Architect urges review of Greater Jakarta planning

JAKARTA (JP): The chairman of the city's Urban Design Review
Board, M. Danisworo said all development plans for Greater
Jakarta should be re-evaluated.

This would provide a basis for the municipal administration to
centralize planning, Danisworo told The Jakarta Post in an
interview at the 7th Asian Congress of Architects, which ended on
Thursday.

Several new satellite towns, all based on the individual
developers own designs, have been cropping up in the city's
outskirts, he said.

"Greater Jakarta must have one plan," Danisworo said.

He added that he supported the controversial suggestion from
former environment minister Emil Salim that Greater Jakarta must
be under one authority.

Whether the 5.7-square-kilometer area should be led under one
governor at the level of minister, Danisworo said, has become a
political issue.

"But for the authority to make central planning, I think
Greater Jakarta should be led by a junior minister," Danisworo
said.

The junior minister would have access to the cabinet, national
utilities and public service, such as the state-owned railway
company, and report to the President, he said.

The guidelines for Greater Jakarta, which has around 15
million people, would ensure not only better physical
development, but also improved social, environmental and cultural
development, Danisworo said.

An existing body called the Greater Jakarta (Jabotabek)
Development Coordination Board does not have such authority.
Governor Surjadi Soedirdja himself has lamented its shortcomings
in handling problems such as congestion and garbage.

The condition of the sprawling metropolis and its new
satellite towns will get worse if preparations for central
planning do not start immediately, Danisworo said. The "egoism"
of designers and developers will spur more unnecessary facilities
like malls which all attract more traffic, he added.

Developers have said that given the absence of spatial plans
for Greater Jakarta, they cannot be blamed if one day their real
estate developments flood.

The individually proposed designs are all approved by relevant
authorities like the provincial offices of the National Land
Agency, even though these authorities may lack the proper data on
land use, Danisworo said.

Currently the city only has the 1985-2005 spatial plan for
Jakarta, which is currently under review.
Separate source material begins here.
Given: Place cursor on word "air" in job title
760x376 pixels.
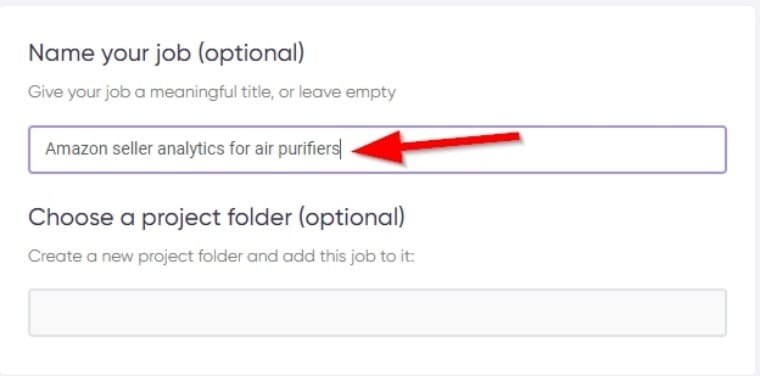Looking at the screenshot, I should pyautogui.click(x=264, y=149).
The plan drawn for Greater Jakarta, Danisworo added, must
incorporate the aspirations of the private sector which will be
doing most of the building.

The developers of the new towns have argued that in time their
towns will be independent of the city as residents will no longer
commute to Jakarta.

"But before the new towns have an economic basis to provide
jobs, things will get worse," Danisworo said.

The central plans must aim to link the new towns with the
city, for instance regarding drainage and roads.

If each developer builds its own drainage system which may be
unnecessary, he said, the consumer is the one who bears the extra
cost.

Centralized plans would also prevent the emergence of kampongs
within the new towns, the architect said.

Danisworo, who advocates that all humans in an area should be
central to any planning, said the workers who come to build the
new towns eventually settle in the areas. But residential sites
for them were not planned.

He said the developers should at least provide public services
for low income inhabitants in their area, such as clean water
networks and more access roads apart from one small path.

The urban design review team is trying to prevent further
damage in the city, Danisworo said, by drawing up urban design
guidelines.

"We are very thankful to Governor Surjadi for his support," he
said. "But sadly, only foreign architects appreciate these
guidelines. It has taken me 15 years to convince local
colleagues," whom he said are not trained in relating
architecture to human surroundings.

With such guidelines, buildings will no longer be designed per
plot, but with more consideration to surrounding public
interests, he said. (anr)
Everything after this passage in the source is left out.